Writer-directors (and brothers!) Jay and Mark Duplass are best known as part of the Mumblecore generation, producing low-budget films with amateur actors, using loads of handheld shakycam. They garnered enough attention that they could cast name actors in their 2010 film, “Cyrus.” Now, with their new movie "Jeff, Who Lives at Home," they’ve graduated to even higher-profile fare. There’s a reason these two indie-turned-studio-filmmakers are in demand now: They know how to tell a good story, and they do so again with the sweetly comic “Jeff.”
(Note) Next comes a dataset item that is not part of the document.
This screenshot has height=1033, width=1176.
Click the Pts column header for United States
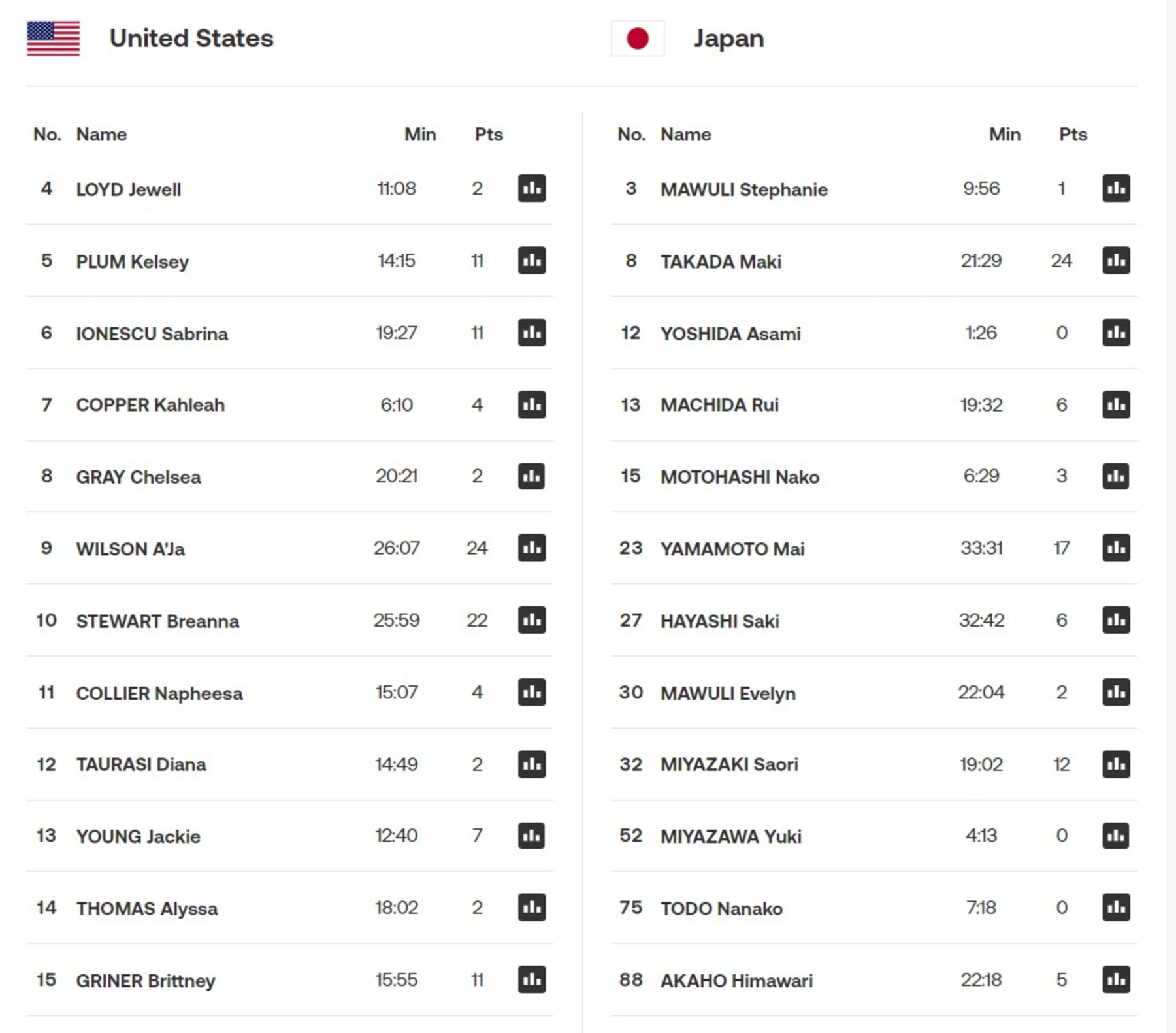(x=489, y=134)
Jeff, who doesn’t believe in coincidence but thinks everything happens for a reason, figures he can make his own destiny when he heads out to the hardware store to get some wood glue. On the way — is it fate? — he runs into into his brother Pat (Ed Helms), and they see his wife Linda (Judy Greer) across the street, getting in a car with an unknown man. So the two set out on the most bizarre and life-changing quest to find out if Linda is cheating.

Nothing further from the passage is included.